> **Problem to work on**:
Update the entries below by replacing "target" with "item" and keeping every other part the same.

> **Rows of pointing data**:

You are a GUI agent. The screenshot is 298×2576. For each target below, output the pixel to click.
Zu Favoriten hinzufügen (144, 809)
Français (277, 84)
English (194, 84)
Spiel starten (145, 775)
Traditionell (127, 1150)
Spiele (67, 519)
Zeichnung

> **Response to the exercise**:
You are a GUI agent. The screenshot is 298×2576. For each item below, output the pixel to click.
Zu Favoriten hinzufügen (144, 809)
Français (277, 84)
English (194, 84)
Spiel starten (145, 775)
Traditionell (127, 1150)
Spiele (67, 519)
Zeichnung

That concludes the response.